Organizations these days are adopting cloud more and more heavily. The public cloud has opened-up amazing possibilities and is changing the types of challenges businesses encounter. The cloud offers more than just servers. There are a lot of benefits in moving to the cloud, including cost reduction, elasticity, flexibility, redundancy, effective collaboration, scalability, and better integration. Virtually, every business utilizes the cloud to some extent, but most of them hesitate to adopt a full-scale cloud strategy, particularly for primary storage, because of security concerns. It is true for organizations dealing with highly sensitive data. And this is the reason you would find sectors like BFSI, Healthcare, defense, and others are reluctant to send sensitive data into the cloud.
“Personal data protection bill (PDP bill) is India’s first attempt to domestically legislate the mechanisms for the protection of personal data and aims to setup a data protection authority in the country”
In my opinion, the cloud can be considered as an option. It will boil down to the organization’s business models, and the data that they handle with the kind of contractual obligations and regulatory compliance expectations that would drive their decision to move to the cloud. A lot of organizations have also opted for partnering with the right hybrid cloud service that enables them to focus on their primary mission, while ensuring their data is better protected than it could be in their own hands. If done right, the cloud can truly be a safer place for sensitive data than on-premises.
How do you see PDPB will drive overall security and data privacy as a long term association?
Today, the Internet is commonly used across the length and breadth of our country and is being accessed through multiple devices. As India’s consumers spend a good amount of time in Internet services like social media and other applications, they end-up submitting their personal and critical details to service providers in exchange for the free use of their services.
The Personal Data Protection Bill (PDP Bill) is India’s first attempt to domestically legislate the mechanisms for the protection of personal data and aims to setup a Data Protection Authority in the country. PDPB is a valuable step towards a sustainable solution that would aid India in strengthening its data security concerns and position, as well as empower and equip individuals to manage their data.
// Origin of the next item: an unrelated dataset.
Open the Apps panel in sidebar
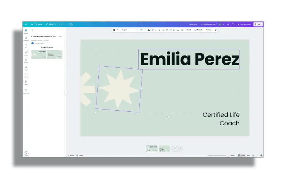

The proposed bill gives high priority for individual rights on data protection. As per the bill, citizens’ personal information can’t be collected, processed, and shared without their consent. The companies are required to be clear and concise on what data is collected, its purpose, how it’s used, and for how long the data will be retained.
Moreover, restrictions are placed on ‘sensitive personal data’ which needs to be stored in India. This bill will change the way privacy is perceived and practiced in India. It applies to both government and private organizations established in India as well as abroad. Non-compliance with the regulation may lead to both financial penalties and personal liability. The introduction of this bill will not only improve individuals’ trust with such organizations, but will also help India gain and establish better acceptance while transacting business. It will drive overall security and data privacy, specifically around individual rights.